Ben Merry has been the founding force behind the museum’s extensive model train collection, and yesterday was his 90th birthday. The demographic was mostly older people, especially older men (model train aficionados), although, astonishingly, a young girl stood out, barely seven years old I would say, and a devotee of model trains and train making.

The festivities consisted mostly of speakers honoring Ben’s life and work – he taught electrical engineering at the college level, also math at middle school. His wife of over 65 years was there, equally hale as he. Another guest and close friend was Beverly’s oldest living World War II veteran, Hardy Prince (obviously of the extensive Prince and Ober clans, and Hardy, with which this area once abounded). He is 98 years old, not a patch on him. When Ben, speaking at the podium, pointed him out, he sprang up (really!) from his seat, not using his arms or hands, just his clearly still strong leg muscles and core. Just bounced up. Furthermore, he’s “all there,” sharp as anything. His son was there, too, a retired fighter pilot.
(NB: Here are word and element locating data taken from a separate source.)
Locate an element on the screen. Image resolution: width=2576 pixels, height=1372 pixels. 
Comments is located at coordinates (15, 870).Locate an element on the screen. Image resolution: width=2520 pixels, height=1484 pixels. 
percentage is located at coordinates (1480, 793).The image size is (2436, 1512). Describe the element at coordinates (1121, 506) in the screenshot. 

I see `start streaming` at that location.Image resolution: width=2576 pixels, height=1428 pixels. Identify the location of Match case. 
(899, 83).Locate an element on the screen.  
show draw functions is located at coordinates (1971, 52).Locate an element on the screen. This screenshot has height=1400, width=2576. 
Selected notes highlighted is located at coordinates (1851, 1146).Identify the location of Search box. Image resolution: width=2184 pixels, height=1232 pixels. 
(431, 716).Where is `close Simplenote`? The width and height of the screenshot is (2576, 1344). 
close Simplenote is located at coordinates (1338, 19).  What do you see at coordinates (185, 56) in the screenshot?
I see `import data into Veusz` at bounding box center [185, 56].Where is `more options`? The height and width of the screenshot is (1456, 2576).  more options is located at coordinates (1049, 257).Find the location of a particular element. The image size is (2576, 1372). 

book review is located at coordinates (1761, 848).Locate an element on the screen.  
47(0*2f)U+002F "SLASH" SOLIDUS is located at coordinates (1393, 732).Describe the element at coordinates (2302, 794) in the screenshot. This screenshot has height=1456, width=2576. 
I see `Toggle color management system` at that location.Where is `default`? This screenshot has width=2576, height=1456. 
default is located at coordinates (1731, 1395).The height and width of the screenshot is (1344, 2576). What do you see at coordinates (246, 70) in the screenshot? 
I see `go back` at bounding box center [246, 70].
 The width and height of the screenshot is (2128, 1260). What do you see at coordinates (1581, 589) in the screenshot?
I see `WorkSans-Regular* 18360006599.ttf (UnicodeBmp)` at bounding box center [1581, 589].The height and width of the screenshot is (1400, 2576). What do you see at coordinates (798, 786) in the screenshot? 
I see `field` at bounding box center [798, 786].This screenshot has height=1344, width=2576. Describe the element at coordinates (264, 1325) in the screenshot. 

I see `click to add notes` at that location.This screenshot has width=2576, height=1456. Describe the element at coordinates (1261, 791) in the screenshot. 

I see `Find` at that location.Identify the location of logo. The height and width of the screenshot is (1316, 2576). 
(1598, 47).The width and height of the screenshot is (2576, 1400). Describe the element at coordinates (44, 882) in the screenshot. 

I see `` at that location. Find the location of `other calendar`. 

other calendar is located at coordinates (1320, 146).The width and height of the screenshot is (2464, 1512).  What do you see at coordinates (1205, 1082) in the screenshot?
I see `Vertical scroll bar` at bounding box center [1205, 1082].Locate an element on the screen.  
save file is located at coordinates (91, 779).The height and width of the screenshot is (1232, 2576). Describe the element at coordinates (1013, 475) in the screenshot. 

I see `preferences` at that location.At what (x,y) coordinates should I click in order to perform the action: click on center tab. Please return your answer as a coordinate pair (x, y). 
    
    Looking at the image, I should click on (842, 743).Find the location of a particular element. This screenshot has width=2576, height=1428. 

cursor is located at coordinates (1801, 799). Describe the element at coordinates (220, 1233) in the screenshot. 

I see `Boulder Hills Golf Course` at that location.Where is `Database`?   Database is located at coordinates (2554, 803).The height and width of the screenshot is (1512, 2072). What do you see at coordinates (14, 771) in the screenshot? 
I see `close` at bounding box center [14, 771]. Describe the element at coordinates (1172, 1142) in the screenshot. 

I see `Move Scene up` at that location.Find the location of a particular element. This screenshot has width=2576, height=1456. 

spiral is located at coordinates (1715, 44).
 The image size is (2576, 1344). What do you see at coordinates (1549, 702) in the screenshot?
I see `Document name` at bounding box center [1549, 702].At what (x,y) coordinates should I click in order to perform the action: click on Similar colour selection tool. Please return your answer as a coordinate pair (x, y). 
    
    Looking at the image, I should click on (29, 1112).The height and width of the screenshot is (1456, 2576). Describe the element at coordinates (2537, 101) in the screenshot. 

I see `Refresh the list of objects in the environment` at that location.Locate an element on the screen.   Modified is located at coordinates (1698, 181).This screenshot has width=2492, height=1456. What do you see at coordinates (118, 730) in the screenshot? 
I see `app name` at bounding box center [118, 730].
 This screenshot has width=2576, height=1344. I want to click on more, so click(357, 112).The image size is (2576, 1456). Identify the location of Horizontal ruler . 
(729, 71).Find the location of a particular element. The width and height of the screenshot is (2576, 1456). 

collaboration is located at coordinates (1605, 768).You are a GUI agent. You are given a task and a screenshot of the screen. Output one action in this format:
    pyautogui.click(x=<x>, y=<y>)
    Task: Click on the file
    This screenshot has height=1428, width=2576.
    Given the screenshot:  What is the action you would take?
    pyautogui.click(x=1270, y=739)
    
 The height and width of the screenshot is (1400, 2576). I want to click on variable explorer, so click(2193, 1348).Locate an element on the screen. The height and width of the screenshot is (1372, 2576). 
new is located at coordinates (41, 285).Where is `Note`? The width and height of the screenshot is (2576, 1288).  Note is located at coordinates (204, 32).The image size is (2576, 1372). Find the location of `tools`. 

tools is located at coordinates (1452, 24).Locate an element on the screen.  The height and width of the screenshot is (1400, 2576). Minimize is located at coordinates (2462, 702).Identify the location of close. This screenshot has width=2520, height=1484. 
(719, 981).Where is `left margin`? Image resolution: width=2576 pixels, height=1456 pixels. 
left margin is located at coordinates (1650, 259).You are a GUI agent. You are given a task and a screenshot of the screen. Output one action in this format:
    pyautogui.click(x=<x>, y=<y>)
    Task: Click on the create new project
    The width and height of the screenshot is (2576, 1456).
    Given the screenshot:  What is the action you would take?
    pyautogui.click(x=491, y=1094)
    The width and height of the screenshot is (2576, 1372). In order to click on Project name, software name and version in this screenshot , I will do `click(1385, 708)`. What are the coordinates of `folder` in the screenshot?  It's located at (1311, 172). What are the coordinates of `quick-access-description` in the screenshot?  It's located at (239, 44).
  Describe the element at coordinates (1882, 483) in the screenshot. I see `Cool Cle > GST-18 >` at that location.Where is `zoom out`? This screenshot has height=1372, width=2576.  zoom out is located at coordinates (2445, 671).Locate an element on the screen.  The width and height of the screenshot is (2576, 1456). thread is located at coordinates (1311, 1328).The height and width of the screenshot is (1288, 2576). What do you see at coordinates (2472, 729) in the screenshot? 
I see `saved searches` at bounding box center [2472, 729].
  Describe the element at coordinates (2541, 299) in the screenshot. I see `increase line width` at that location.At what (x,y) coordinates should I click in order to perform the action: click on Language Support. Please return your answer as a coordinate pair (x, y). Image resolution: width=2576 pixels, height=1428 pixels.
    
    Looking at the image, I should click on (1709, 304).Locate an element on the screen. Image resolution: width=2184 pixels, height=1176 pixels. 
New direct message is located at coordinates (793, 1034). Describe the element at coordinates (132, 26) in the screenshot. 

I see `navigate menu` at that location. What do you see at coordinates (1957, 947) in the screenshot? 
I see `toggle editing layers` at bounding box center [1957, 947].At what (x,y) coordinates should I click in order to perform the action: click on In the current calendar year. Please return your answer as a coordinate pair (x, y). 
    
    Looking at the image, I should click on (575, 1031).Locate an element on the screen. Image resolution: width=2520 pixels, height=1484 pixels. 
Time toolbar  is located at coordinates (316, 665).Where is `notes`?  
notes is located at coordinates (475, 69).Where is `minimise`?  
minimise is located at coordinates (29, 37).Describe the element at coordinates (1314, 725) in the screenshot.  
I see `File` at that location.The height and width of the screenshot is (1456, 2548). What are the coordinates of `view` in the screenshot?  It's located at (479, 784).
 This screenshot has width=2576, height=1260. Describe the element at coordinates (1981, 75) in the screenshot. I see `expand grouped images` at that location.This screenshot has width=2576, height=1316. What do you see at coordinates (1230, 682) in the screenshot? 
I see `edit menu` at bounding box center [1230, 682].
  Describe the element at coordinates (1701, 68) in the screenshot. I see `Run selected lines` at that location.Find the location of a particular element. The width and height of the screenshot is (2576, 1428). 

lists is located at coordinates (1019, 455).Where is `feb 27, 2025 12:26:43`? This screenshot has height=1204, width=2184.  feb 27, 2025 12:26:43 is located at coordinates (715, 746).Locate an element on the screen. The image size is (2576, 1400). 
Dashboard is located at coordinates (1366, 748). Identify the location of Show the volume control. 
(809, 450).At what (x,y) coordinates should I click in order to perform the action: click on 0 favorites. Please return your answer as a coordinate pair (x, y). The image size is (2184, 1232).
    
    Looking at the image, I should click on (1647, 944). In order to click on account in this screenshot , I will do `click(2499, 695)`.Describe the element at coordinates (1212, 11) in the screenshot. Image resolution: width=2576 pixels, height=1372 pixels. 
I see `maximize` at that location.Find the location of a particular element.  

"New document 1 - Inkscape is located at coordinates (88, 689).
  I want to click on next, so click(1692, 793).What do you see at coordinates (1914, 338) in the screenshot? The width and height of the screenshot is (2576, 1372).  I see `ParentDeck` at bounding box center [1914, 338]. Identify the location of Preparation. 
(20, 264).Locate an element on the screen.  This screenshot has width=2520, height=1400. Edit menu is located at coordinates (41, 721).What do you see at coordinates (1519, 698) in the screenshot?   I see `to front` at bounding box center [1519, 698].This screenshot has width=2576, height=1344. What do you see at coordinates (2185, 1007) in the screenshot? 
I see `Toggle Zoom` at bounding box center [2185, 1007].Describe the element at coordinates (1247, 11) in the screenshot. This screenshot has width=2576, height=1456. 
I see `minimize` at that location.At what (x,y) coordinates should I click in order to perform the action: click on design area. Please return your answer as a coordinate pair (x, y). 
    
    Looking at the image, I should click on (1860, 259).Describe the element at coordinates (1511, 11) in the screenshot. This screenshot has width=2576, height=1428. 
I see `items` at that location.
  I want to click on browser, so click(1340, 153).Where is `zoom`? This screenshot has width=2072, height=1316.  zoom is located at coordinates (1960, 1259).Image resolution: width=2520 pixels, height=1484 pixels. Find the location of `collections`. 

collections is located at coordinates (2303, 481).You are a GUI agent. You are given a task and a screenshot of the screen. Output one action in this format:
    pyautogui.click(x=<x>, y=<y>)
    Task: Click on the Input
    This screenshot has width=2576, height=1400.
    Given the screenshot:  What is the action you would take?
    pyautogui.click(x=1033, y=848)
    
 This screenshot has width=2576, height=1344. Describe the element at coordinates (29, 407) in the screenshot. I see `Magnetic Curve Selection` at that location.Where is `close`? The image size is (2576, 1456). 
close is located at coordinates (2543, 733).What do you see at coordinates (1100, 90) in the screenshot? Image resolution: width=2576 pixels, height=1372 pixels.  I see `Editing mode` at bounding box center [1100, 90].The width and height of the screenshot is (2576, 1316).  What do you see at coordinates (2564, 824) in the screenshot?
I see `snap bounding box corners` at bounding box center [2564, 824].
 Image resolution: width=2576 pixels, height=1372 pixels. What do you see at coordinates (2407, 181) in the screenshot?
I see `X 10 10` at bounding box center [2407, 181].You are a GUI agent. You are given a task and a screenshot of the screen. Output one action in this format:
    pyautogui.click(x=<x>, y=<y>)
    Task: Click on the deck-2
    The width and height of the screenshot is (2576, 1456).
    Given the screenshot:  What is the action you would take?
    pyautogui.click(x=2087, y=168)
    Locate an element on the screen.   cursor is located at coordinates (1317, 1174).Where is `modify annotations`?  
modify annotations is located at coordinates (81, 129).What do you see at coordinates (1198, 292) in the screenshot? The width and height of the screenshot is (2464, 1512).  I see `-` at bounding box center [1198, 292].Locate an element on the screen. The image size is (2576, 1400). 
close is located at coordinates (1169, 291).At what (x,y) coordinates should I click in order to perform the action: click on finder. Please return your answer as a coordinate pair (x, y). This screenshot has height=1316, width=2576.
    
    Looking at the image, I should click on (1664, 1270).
Strong people.

It was a pretty good cross-section of a white America that used to be standard issue, but has worn away. This generation tended to stay put; if anyone moved even five miles from their birth town, it was a big deal. They were and are veterans of a winning side, and proud. Their kids in general didn’t lose their minds to idiotic popular culture, perhaps not least because they were forced into every single school sport on offer. Yet even sport has changed now, since their day. It, too, is infiltrated with super-stardom, nonsense pop-and-consumer culture (celebrity-endorsed logos and branding on all the gear), and adumbrated if not eclipsed by a plethora of rules and regulations. Those men and women at yesterday’s event didn’t have to play by these new rules, and they didn’t think it was incumbent on them to “game” life. You lived life by doing the right thing.